La simulación constante de una persona puede tener repercusiones psicológicas tal y como nos lo explican especialistas de la Facultad de Psicología de la Universidad de Oviedo en Asturias, quienes definen el término de “simulación”, en su vertiente psicológica, como una conducta que está llena de matices por cuanto alude a actitudes de encubrimiento, de fingimiento o engaño, o bien, de invención consciente y deliberada de un trastorno mental o físico, o de una incapacidad producida por un accidente o enfermedad de la que se deriva alguna ventaja personal.

También se le conoce como: “la producción intencionada de síntomas físicos o psicológicos desproporcionados o falsos, motivados por incentivos externos como no realizar el servicio militar, evitar un trabajo, obtener una compensación económica, obtener poder y riqueza o escapar de una condena criminal”.

Después de revisar un poco el concepto de simulación, quiero invitarle a usted amable lector, a analizar los resultados del pasado proceso electoral del año 2015, en donde podemos darnos cuenta que Enrique Alfaro obtuvo 333, 297 votos, lo que representa un triste 25% aproximado del total de la lista nominal en la perla tapatía, la cual oscila entre el millón doscientos mil habitantes con capacidad de votar y que cuentan con credencial de elector vigente.

La lógica entonces sería que por lo menos los que decidieron darle la confianza a Alfaro, al votar por él como presidente municipal, salgan a refrendar su voto para que se quede como primer edil de la capital del estado, de lo contrario no habría razón alguna para que siguiera en el cargo.

Adicional a lo anterior, existen muchas dudas que dejan un “tufo con olor a una elección amañada o poco transparente”, puesto que no permitieron que el Instituto Electoral y de Participación Ciudadana (IEPC) organizara la elección, además de que los observadores ciudadanos encargados de vigilar dicho proceso electoral, fueron seleccionados por ellos mismos.
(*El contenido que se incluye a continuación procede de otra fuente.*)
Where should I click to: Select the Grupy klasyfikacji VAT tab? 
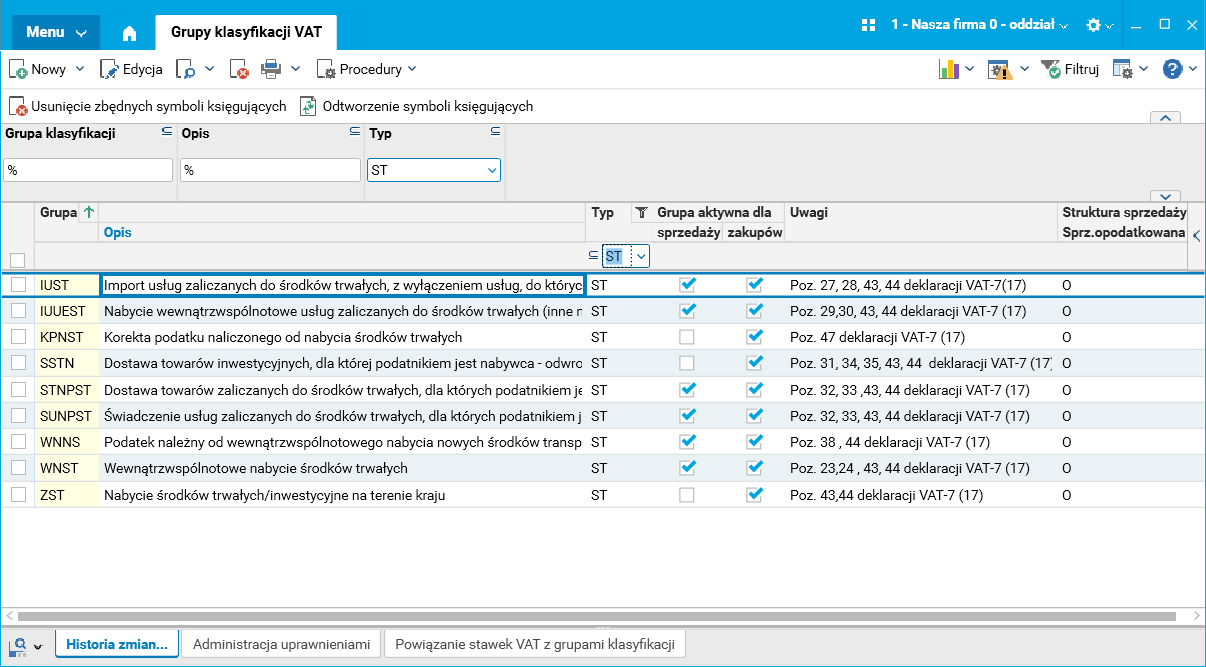coord(246,32)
Por tal motivo, si participas en una elección “como juez y parte” en donde tú estarás a cargo tanto de las boletas, como de las urnas, así como de los puntos de votación, y además, al cierre de la jornada, tú mismo contarás los votos; díganme ustedes si este acto no es una “mera simulación y un teatro montado para que el protagonista salga victorioso”.
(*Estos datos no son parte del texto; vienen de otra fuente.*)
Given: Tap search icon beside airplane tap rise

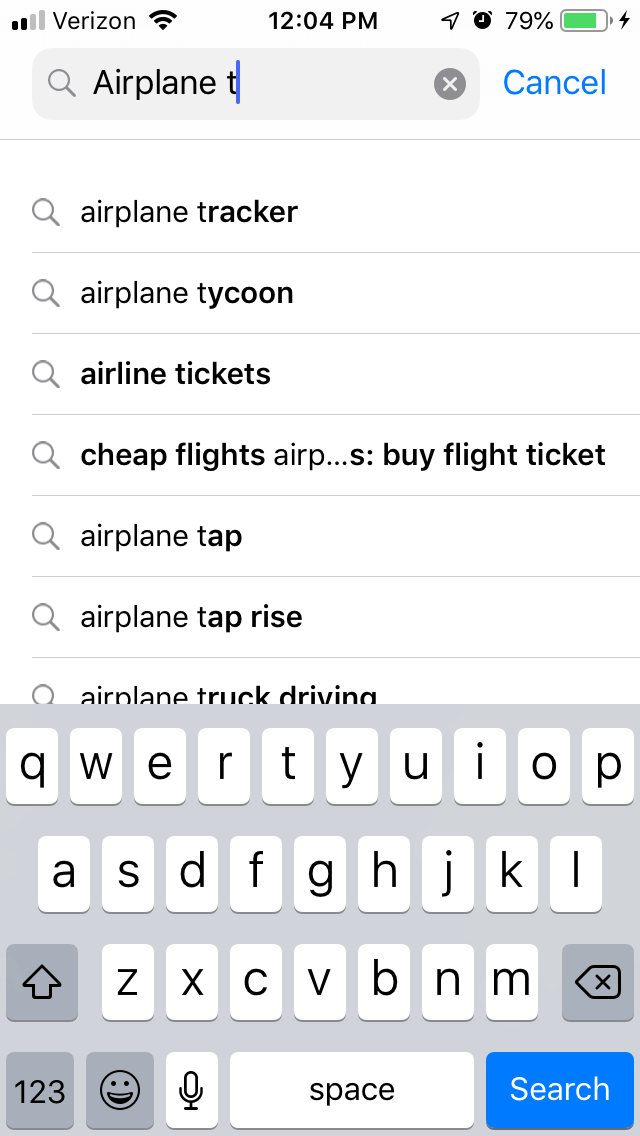Looking at the screenshot, I should [46, 617].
“Es la primera vez en la historia que se lleva a cabo un proceso de escrutinio como el que hoy se celebró en Guadalajara, porque estamos convencidos de que el verdadero poder radica en el pueblo y son ellos los que mandan, por lo tanto agradezco la voluntad de la mayoría para ratificarme en el cargo, además me han pedido que siga velando por los intereses de la ciudad y de todo el estado, ya que se necesitan políticos que tengan vergüenza y como yo si la tengo, quiero aceptar humildemente el cargo ya que no soy quien para contravenir la decisión de mi pueblo, por lo anterior, debo anunciar mi intención de buscar la candidatura a Gobernador porque la ciudad me lo pide y exige, por lo que debo ser obediente a sus designios como un ciudadano que respeta de manera irrestricta la voluntad popular”

¿Les suena familiar, o les parece que estamos haciendo Futurismo Político?..

Para nada, pero a veces los políticos son tan predecibles que no dan pie a la imaginación.